The balance of unobligated funds in TIF District 7 is $2,329,478. Unspent or uncommitted funds shall be transferred back to the District after Dec. 31, 2025 and will need to be expended in accordance with related law.
Also Monday, the council approved the first reading of a proposed ordinance that would change the time of regular meeting of the council from 7 to 5:30 p.m. The regular meetings will continue to be on the second and fourth Monday of each month.
Additionally, it also approved the first reading of a proposed text amendment for extra meeting compensation for the mayor and council members. It’s proposed that the extra meeting compensation be changed from $50 per day to $100 per meeting.
Another administration item considered by the council was a residential property tax abatement program that will take the place of the Nobles Home Initiative in which the city participated with Nobles County and Independent School District 518 for eight years.

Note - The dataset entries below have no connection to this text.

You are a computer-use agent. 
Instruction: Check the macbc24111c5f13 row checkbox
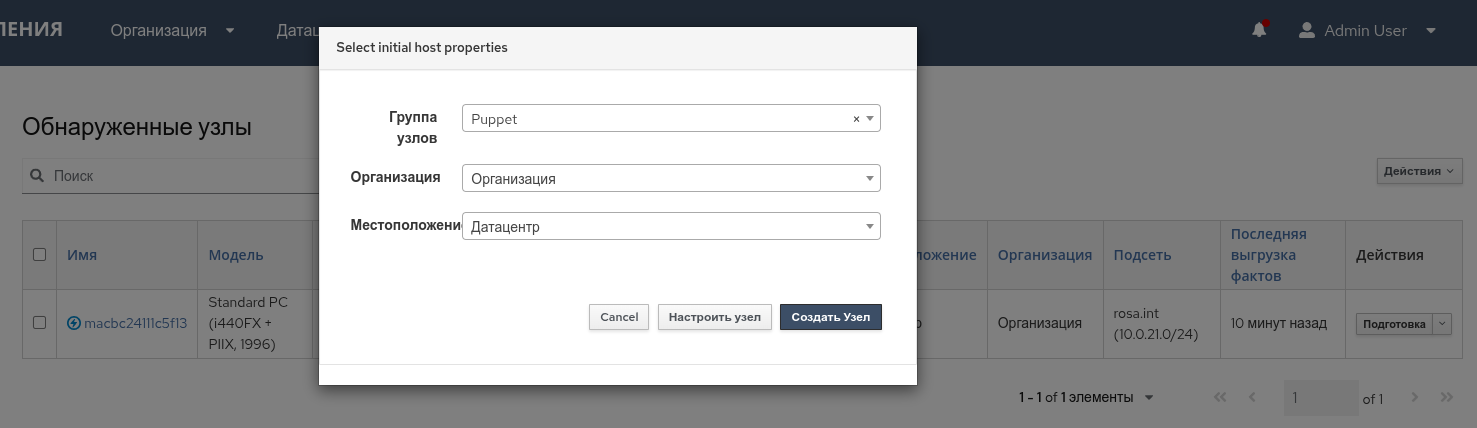click(x=40, y=322)
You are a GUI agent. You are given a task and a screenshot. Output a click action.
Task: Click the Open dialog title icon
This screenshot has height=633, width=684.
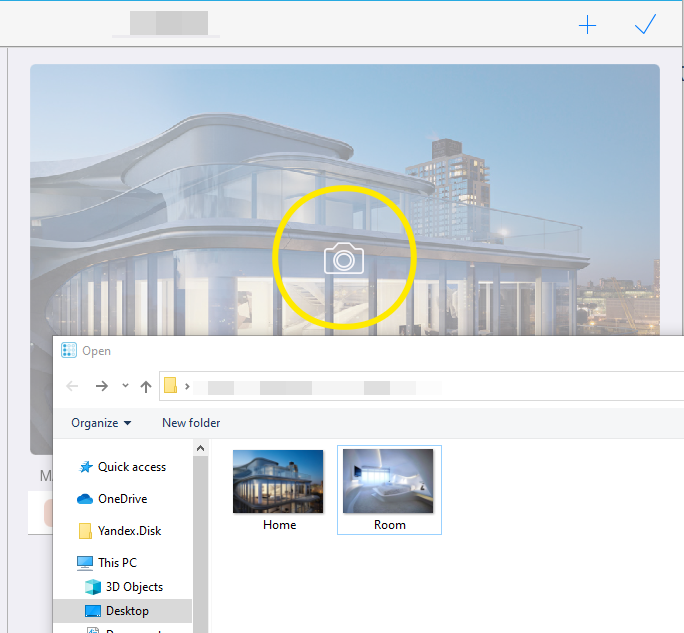pyautogui.click(x=69, y=351)
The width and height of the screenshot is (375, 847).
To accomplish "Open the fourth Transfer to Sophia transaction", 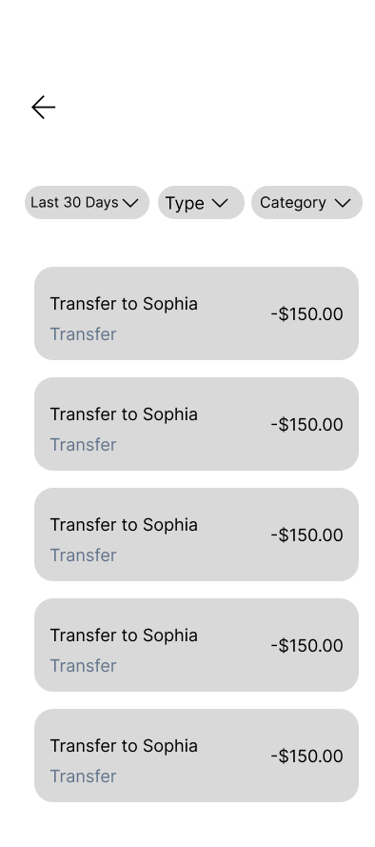I will [x=197, y=645].
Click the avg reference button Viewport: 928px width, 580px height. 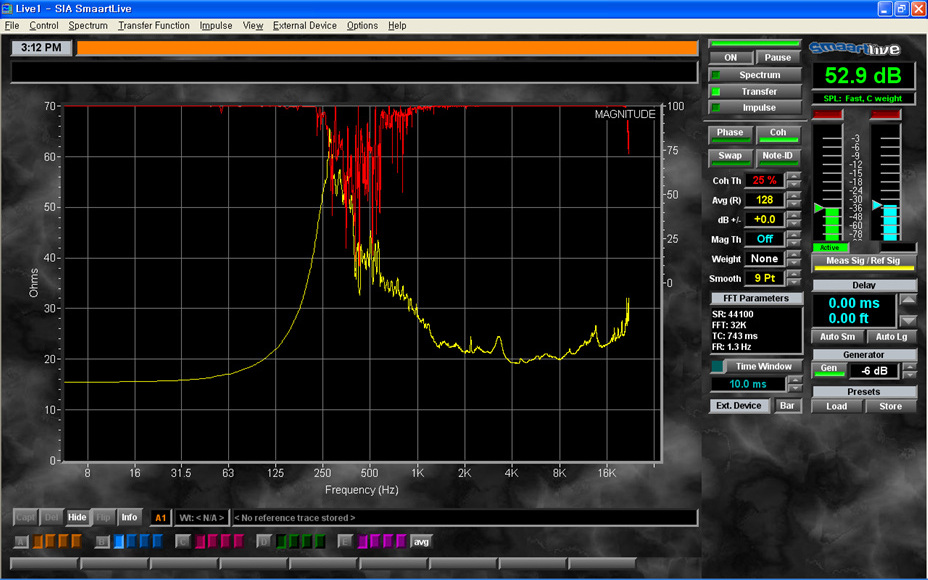click(421, 541)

The new program will abate property taxes for new residential units constructed in the city for a period of five years. It follows the original annual Nobles Home Initiative assessment model for each year of program.
This program will apply to applications received on or after Jan. 1, 2023 until the program expires. All Nobles Home Initiative residential projects approved prior to Jan. 1, 2023 shall continue to be eligible for property tax abatement under the guidelines established for the period of 2018-2022.
Also Monday, council members approved a management fee to be paid to the Worthington Area YMCA in the amount of $61,320 for 2023, which represents a 5% increase over 2022. The Y promotes, manages and operates the city’s summer youth recreation programs for its residents.
The council approved 2023 YMCA summer program fees that include a 15% increase to the 2022 day camp fees and a $10 increase to the summer sports programs fees. Daily fees for youths, adults and families were also approved; those will see increases as well for the first time since 2008.
In another matter, council members approved the first reading of a text amendment to the city’s rental housing code. Changes include language requiring smoke/fire detectors, fire extinguishers, carbon monoxide detectors and minimum density requirements for bedrooms. Other changes pertain to enforcement of the ordinance and the appeals process.